こうして私はまた、混ざっていくのだ。癌を抱えながら、時に隠しながら、列を成して、健やかな人も病める人も笑い合う「日常」に。
サクラの笑顔がそう教えてくれた気がした。

披露宴会場のテーブルはナナミ以外の吹奏楽部メンバーがまとまっていた。ナナミはサナと同じ中学出身なので中学時代の友人の席に割り振られていた。「新婦友人」がぐるりと巡る中に一人だけ「新婦恩師」と書かれた下に私の名があった。「恩師」という言葉にはいつになっても慣れない。何も持たない私を「師」にしてくれたのはこの子たちだ。恩があるのは私の方なのだ。
席に座ると、青で統一された美しいテーブルセットに見とれた。結婚式って…そうか…こんなに豪華なのか……。友達が少ないせいで結婚式経験の浅い私は静かに興奮してカメラを出した。
気付くと私以外のメンバーが席札の裏を見て何か言いながら笑い合っていた。
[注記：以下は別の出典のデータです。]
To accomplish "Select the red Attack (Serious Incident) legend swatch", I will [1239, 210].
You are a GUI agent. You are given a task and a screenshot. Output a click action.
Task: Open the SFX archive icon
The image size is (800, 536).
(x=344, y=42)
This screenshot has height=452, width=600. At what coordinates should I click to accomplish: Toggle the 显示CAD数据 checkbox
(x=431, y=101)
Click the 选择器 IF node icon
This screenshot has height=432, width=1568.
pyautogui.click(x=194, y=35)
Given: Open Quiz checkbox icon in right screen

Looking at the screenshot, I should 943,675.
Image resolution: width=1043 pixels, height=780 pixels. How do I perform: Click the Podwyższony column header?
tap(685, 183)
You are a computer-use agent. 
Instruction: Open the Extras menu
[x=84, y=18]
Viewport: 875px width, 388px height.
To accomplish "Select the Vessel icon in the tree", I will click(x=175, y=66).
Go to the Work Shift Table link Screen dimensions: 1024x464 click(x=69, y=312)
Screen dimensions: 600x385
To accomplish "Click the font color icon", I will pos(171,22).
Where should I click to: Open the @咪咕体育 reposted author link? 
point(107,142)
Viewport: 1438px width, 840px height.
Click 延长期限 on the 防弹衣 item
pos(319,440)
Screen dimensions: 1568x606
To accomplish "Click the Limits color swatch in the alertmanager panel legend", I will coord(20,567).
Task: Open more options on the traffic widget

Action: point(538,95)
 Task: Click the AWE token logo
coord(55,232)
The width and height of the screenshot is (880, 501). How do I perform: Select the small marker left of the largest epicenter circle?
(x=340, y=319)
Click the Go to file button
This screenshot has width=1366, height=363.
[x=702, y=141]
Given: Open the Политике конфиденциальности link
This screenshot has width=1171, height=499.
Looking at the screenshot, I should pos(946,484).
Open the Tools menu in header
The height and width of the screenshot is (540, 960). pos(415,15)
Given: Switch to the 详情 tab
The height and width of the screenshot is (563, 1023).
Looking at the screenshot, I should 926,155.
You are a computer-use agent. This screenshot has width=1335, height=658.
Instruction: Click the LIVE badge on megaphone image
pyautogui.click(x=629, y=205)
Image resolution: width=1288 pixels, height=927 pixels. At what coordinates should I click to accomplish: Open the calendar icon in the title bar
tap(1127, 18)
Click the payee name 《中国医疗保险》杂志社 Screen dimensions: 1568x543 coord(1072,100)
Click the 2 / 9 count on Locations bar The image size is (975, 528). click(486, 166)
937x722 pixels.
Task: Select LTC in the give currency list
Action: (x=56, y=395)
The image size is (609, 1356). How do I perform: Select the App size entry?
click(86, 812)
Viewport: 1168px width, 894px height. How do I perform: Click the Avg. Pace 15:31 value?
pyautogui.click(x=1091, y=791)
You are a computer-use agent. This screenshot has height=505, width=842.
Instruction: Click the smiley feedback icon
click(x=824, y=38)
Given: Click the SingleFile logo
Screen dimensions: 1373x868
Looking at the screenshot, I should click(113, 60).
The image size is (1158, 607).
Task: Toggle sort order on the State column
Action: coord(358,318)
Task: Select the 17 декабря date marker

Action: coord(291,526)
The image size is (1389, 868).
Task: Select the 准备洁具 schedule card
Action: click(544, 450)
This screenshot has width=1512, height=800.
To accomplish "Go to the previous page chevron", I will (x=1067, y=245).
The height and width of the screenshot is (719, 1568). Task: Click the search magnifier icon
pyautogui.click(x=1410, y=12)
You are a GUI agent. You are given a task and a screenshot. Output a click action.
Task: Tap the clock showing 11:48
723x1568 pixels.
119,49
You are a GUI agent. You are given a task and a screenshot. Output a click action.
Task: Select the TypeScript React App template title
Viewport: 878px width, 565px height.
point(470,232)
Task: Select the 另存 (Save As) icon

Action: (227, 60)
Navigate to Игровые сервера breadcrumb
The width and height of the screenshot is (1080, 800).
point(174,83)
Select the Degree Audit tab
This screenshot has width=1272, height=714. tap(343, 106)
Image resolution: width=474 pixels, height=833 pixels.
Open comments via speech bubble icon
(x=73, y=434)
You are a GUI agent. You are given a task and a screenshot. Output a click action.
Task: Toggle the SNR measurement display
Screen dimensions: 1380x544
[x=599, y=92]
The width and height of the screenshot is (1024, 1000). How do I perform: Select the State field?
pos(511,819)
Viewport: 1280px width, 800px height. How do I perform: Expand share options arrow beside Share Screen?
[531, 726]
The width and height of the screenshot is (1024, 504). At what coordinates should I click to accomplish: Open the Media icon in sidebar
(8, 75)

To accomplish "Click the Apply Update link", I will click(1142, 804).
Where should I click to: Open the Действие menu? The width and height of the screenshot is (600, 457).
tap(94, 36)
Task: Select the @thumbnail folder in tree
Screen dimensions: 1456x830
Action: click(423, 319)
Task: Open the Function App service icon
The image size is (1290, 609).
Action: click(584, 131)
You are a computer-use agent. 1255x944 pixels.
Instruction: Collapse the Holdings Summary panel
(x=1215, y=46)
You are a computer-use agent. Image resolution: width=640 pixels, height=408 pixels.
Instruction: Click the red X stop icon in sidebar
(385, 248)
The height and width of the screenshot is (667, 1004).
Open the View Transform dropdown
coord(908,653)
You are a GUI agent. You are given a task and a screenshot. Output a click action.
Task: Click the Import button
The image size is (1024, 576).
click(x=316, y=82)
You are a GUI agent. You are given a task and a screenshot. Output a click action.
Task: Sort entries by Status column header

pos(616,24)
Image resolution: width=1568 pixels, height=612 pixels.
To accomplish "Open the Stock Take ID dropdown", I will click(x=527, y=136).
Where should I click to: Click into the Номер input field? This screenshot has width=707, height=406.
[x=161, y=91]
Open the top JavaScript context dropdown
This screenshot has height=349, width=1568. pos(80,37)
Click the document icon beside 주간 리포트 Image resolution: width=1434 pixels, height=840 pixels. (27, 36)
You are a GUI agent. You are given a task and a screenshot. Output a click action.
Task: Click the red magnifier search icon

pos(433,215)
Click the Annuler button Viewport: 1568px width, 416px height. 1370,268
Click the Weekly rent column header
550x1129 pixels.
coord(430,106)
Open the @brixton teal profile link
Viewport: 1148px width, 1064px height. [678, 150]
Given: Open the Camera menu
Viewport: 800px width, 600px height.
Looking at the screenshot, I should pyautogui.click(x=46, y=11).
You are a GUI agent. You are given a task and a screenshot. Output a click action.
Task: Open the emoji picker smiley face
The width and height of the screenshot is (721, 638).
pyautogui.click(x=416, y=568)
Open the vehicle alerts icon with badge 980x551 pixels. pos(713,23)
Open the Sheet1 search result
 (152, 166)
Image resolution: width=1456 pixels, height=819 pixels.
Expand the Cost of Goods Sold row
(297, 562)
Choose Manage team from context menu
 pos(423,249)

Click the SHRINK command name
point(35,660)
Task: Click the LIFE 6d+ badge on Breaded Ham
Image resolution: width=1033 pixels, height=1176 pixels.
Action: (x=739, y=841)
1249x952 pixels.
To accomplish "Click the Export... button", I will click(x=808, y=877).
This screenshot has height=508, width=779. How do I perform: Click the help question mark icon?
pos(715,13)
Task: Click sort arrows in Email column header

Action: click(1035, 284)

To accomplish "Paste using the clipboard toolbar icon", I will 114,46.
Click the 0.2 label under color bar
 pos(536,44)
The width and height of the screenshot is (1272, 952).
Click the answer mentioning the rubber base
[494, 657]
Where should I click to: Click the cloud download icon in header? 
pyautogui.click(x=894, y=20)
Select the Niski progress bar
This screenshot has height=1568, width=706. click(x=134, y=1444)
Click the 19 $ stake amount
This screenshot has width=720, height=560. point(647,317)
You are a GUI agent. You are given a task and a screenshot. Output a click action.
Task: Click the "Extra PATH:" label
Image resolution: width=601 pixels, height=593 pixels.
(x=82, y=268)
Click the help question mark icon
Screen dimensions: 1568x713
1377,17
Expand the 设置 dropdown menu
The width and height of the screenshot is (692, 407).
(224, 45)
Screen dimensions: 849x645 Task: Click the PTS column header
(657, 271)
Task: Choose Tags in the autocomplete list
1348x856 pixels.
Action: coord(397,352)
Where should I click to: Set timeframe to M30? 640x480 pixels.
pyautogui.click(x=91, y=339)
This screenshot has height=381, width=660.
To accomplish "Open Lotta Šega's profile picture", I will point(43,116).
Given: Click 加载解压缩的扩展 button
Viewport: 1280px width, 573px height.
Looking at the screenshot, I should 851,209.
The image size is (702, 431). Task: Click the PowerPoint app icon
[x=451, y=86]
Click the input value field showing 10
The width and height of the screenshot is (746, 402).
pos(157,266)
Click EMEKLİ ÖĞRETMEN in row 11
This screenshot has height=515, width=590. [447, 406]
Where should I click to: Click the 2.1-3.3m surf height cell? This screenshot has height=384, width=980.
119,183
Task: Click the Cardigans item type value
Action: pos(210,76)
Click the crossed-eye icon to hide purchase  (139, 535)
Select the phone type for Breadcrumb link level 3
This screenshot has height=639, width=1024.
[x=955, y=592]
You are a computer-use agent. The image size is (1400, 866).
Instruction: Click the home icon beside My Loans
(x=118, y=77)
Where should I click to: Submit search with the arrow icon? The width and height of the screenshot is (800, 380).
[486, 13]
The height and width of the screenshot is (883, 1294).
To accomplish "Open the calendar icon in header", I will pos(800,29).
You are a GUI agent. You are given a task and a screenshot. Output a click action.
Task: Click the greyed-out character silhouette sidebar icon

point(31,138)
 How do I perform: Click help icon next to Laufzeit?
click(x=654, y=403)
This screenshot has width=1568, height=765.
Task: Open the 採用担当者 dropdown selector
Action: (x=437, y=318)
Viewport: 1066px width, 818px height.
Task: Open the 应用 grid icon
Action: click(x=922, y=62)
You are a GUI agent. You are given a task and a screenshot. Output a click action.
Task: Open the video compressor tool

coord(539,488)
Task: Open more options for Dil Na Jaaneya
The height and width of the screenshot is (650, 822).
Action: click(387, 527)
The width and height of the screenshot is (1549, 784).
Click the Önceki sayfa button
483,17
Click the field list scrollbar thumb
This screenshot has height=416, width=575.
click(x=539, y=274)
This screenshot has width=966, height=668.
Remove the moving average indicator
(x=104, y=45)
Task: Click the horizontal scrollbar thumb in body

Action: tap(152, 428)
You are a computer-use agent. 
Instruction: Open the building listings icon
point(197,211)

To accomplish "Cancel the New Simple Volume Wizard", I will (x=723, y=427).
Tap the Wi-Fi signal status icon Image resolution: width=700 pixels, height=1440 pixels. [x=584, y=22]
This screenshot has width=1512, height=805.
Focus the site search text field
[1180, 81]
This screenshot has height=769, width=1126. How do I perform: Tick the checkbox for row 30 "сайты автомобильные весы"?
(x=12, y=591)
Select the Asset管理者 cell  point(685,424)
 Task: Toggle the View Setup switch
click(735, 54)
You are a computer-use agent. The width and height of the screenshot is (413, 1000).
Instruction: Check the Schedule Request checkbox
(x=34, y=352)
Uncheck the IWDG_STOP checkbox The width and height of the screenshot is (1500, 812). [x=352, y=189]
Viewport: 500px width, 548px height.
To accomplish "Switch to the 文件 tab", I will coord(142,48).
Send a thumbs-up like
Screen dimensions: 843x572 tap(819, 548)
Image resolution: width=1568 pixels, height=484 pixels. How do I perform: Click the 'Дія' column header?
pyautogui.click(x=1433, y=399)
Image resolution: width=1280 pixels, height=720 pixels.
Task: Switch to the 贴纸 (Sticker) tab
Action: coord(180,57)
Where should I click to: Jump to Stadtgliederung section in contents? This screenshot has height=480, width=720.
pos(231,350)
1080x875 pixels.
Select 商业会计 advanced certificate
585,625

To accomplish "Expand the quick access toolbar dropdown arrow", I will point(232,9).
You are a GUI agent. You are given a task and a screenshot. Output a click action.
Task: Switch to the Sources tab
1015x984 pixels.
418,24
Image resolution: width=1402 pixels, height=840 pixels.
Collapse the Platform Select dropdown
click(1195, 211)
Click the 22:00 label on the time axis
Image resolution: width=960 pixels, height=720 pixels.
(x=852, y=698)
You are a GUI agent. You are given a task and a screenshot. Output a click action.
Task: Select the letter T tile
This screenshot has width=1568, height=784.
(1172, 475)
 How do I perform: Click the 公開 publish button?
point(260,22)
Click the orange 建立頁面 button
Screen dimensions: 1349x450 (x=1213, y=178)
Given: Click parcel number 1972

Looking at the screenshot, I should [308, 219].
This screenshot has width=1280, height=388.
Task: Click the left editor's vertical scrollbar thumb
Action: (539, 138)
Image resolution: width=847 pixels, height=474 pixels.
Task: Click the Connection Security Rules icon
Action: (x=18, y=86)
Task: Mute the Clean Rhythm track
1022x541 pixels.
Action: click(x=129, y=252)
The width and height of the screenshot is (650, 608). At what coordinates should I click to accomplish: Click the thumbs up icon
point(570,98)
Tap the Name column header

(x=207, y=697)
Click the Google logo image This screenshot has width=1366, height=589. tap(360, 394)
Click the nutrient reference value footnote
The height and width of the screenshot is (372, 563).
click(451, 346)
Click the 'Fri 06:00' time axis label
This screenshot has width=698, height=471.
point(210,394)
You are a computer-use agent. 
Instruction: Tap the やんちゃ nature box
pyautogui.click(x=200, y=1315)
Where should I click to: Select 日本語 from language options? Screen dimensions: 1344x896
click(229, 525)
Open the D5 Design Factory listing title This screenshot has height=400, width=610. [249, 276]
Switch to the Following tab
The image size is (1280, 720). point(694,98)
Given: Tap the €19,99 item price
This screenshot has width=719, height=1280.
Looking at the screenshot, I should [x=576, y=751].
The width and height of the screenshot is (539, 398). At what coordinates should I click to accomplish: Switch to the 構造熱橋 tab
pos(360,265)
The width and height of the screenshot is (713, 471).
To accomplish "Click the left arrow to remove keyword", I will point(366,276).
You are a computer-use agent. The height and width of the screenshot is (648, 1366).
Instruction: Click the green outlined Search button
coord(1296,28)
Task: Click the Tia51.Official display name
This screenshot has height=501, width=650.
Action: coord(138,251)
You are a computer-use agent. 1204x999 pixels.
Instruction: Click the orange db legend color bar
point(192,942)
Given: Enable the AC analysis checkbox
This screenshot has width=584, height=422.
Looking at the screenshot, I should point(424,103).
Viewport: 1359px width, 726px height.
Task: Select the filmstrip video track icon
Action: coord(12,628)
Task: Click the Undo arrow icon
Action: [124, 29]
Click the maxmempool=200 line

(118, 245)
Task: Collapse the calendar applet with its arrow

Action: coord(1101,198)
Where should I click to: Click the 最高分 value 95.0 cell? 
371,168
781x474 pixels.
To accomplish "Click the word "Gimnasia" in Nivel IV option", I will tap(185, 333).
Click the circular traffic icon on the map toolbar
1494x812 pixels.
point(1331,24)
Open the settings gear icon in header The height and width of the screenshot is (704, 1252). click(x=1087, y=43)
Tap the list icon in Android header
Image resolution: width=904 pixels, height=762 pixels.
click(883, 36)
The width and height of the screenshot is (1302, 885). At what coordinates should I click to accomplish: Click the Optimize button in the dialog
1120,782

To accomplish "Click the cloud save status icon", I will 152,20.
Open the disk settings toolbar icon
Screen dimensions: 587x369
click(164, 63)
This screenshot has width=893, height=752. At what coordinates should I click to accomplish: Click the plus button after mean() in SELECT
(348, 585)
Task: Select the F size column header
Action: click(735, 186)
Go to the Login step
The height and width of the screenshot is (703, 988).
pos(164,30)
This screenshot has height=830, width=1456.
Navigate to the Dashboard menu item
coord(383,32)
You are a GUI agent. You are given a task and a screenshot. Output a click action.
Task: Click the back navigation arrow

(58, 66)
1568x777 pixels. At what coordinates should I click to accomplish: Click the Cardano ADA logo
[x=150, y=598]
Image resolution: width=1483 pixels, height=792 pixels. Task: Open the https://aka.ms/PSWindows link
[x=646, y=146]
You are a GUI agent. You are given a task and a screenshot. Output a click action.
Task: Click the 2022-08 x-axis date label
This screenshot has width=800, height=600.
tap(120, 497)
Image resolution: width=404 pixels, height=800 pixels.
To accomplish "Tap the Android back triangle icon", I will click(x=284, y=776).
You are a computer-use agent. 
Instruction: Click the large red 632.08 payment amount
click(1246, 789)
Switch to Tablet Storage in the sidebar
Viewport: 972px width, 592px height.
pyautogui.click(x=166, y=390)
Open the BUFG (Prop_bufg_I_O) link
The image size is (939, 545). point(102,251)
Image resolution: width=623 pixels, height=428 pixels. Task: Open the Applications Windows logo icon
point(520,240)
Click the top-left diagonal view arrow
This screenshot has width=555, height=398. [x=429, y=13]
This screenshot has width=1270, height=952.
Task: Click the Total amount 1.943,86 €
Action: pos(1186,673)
私も自分の氏名が書かれた席札を裏返した。それは新婦であるサナからのメッセージカードになっていた。
解答用紙で、楽譜の端で、小論の練習で、もらった色紙や手紙で散々見たサナの字が、昔と変わらない可愛らしさでギッシリ並んでいた。
『◯◯(旧姓)先生
今日は、出席してくださりありがとうございます。今でもこうして関わることができて本当に嬉しいです!◯◯先生大好きです!!楽しんでいってください』
席札は今の名字なのに、メッセージ内は全て旧姓だった。サナにとって、そしてこの子たちにとって、私は今でもあの頃と変わらない◯◯先生なのだ。たぶん、永遠に。私が私を誇り、愛していた時代の◯◯先生を、彼女たちは今も大事に思ってくれているのだ。みんながメッセージの内容でワイワイ盛り上がっているのに、私は黙って人知れず涙を堪えた。

サナの結婚式は、どこにも哀しみや苦しみがない、幸せと愛だけが溢れた時間だった。
美味しい食事、久しぶりに見る顔。
私の源氏物語を子守唄に寝ていた子が中学で体育を教えていたり、いつも笑顔でバケツいっぱいにボール拾いをしていた子が園長を任されていたり、担任に叱られて目に涙をためてそっぽ向いていた子が2児の母になっていたり。
誰の時計も止まらずに、それぞれ希望に満ちた時を重ねていた。
平凡な人々が平凡に大事な人生をしっかり歩んでいた。
その中に私もいた。
頭にはウィッグが乗っているけれど、毎朝1錠薬を飲んでいるけれど、検査の度にどうしようもなく怯えているけれど、私も私の時計を止めずにここまで来た。平坦ではない道を、平凡な人として。そうして今、やっと還ろうとしている。派手に武装した戦いの日々から、何の変哲もない愛おしい日常へと。
成長した教え子に混ざって笑いながら、「ようやくここまで来たな……」と、やっと一息吐けた気がした。

私の人生が、どこまで続くのかはわからない。やっぱり短いのかもしれないし、案外長いのかもしれない。
でもこの先に残された時間が何年であれ、私は生涯きっとこの日を忘れない。何度でも、命が続く限り、大事な日として思い出す。
眩しい真っ白なハレの日の中で、私もまた、愛おしいケの日々を取り戻そうとしていると気付いた、この夏の日を。